Your objective
Ignoring the images, restate the records below word for word.
■ ■ ■ ■ ■ ■ ■
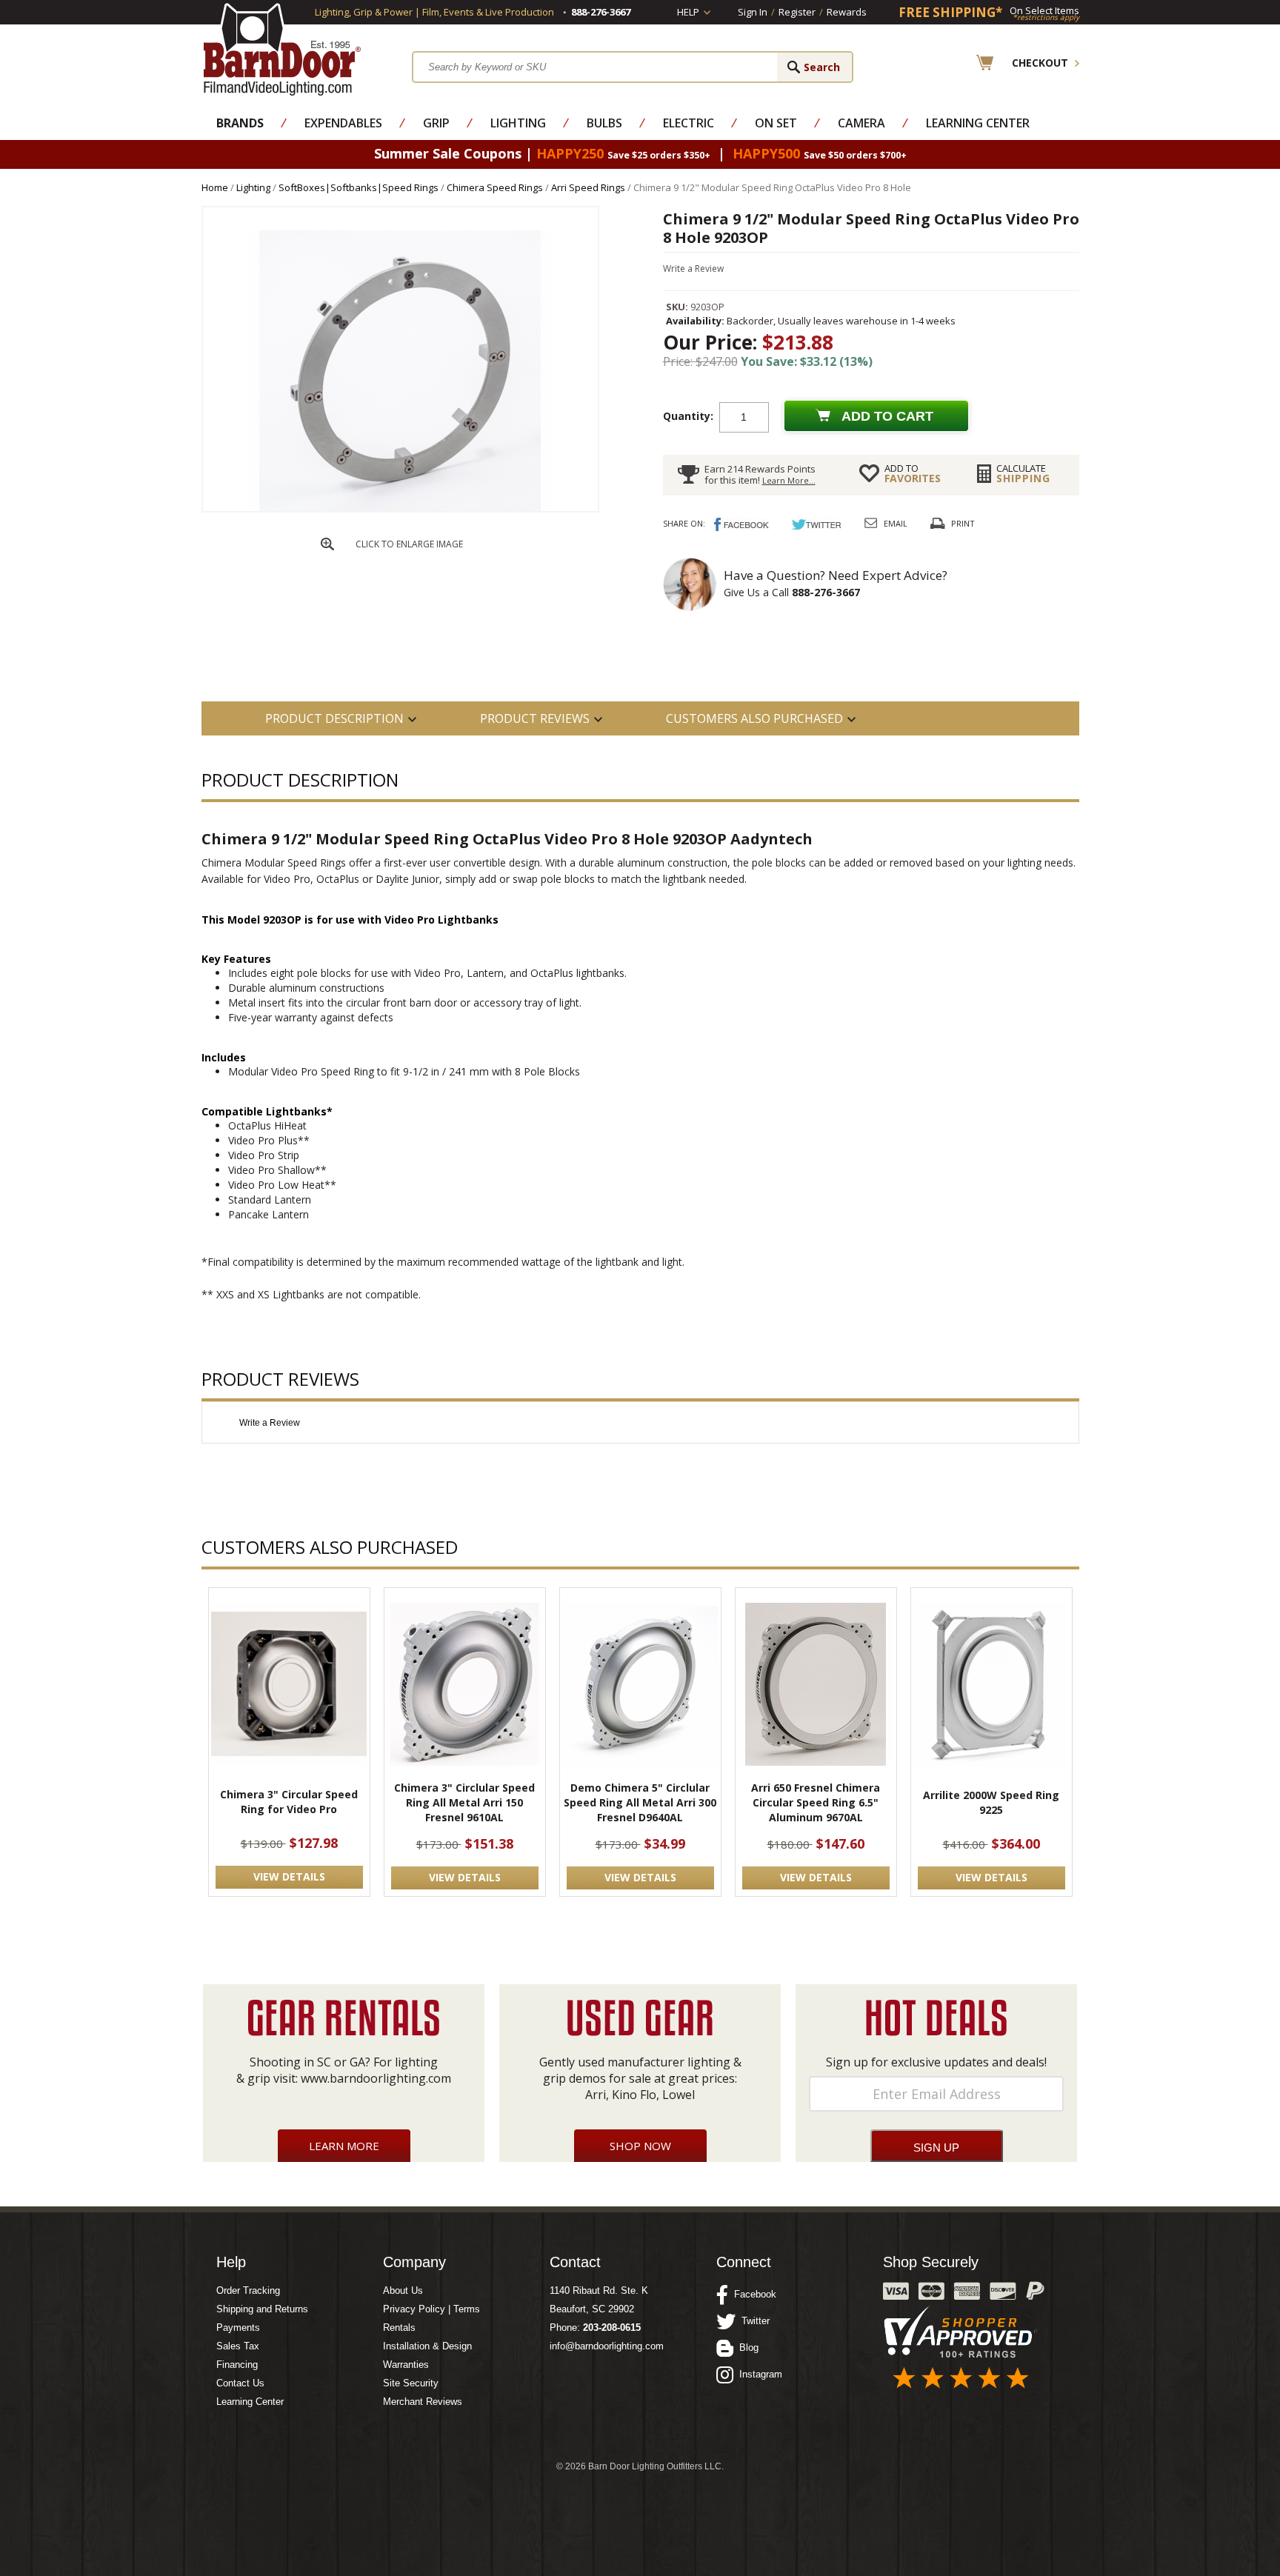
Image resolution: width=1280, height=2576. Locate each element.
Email (895, 523)
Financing (237, 2364)
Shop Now (640, 2145)
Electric (688, 123)
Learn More (344, 2145)
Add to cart (887, 416)
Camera (861, 123)
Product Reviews (535, 718)
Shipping (1023, 473)
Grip (436, 123)
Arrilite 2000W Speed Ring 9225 (991, 1802)
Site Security (411, 2383)
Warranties (406, 2364)
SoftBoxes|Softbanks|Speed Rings (359, 187)
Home (214, 187)
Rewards (847, 12)
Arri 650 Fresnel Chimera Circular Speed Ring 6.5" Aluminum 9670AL (815, 1802)
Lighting (518, 123)
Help (688, 12)
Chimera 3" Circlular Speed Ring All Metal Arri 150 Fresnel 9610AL (464, 1802)
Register (797, 12)
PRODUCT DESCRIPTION (334, 718)
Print (963, 523)
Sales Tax (237, 2346)
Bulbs (604, 123)
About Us (403, 2290)
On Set (776, 123)
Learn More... (789, 480)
■ ■ ■ ■ ■ ■ ■
Output below
Image resolution: width=1280, height=2576. Locate each element.
Email (895, 523)
Financing (237, 2364)
Shop Now (640, 2145)
Electric (688, 123)
Learn More (344, 2145)
Add to cart (887, 416)
Camera (861, 123)
Product Reviews (535, 718)
Shipping (1023, 473)
Grip (436, 123)
Arrilite 2000W Speed Ring 9225 (991, 1802)
Site Security (411, 2383)
Warranties (406, 2364)
SoftBoxes|Softbanks|Speed Rings (359, 187)
Home (214, 187)
Rewards (847, 12)
Arri 650 Fresnel Chimera Circular Speed Ring 6.5" Aluminum 9670AL (815, 1802)
Lighting (518, 123)
Help (688, 12)
Chimera 3" Circlular Speed Ring All Metal Arri 150 Fresnel 9610AL (464, 1802)
Register (797, 12)
PRODUCT DESCRIPTION (334, 718)
Print (963, 523)
Sales Tax (237, 2346)
Bulbs (604, 123)
About Us (403, 2290)
On Set (776, 123)
Learn More... (789, 480)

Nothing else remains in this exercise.